Minggu, 23 Desember 2012

0 BERANTAS KORUPSI DENGAN KHILAFAH ISLAMIYAH



Setelah ditunggu-tunggu, Presiden Susilo Bambang Yudhoyono akhirnya dengan tegas memerintahkan Polri untuk menyerahkan sepenuhnya penanganan kasus hukum dugaan korupsi simulator mengemudi di Korps Lalu Lintas Polri kepada KPK. Dengan itu, diharapkan kasus-kasus kelas kakap seperti kasus Hambalang, Wisma Atlet, Century dan lainnya, segera tuntas dan negeri ini bisa bebas dari korupsi.

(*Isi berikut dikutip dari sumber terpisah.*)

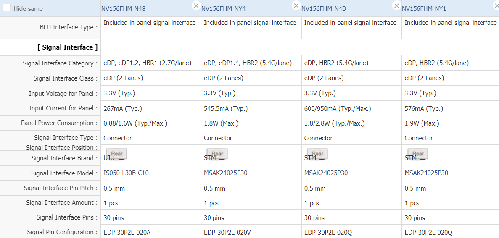This screenshot has width=499, height=238.
Task: Select the EDP-30P2L-020A pin configuration cell
Action: pyautogui.click(x=127, y=232)
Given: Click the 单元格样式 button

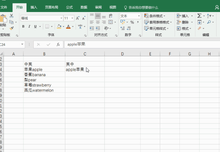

Harapan bebas dari korupsi sebenarnya hanya bisa terealisasi jika pemberantasannya dilakukan menggunakan sistem lain, sebab sistem yang ada justru menjadi faktor pemicu utama muncul dan langgengnya korupsi di negeri ini.

Sistem yang bisa diharapkan itu tidak lain adalah sistem Khilafah Islamiyah yang menerapkan Syariah Islam secara totalitas. Hal itu mengingat: Pertama, dasar akidah Islam mampu melahirkan kesadaran bahwa setiap gerak-gerik kita senantiasa diawasi oleh Allah SWT sehingga melahirkan ketakwaan pada diri masing-masing.

Kedua, sistem politik Islam termasuk dalam hal pemilihan pejabat dan kepala daerah, tidaklah mahal. Sehingga tidak akan muncul persekongkolan untuk mengembalikan modal yang digunakan sewaktu menikuti pemilihan.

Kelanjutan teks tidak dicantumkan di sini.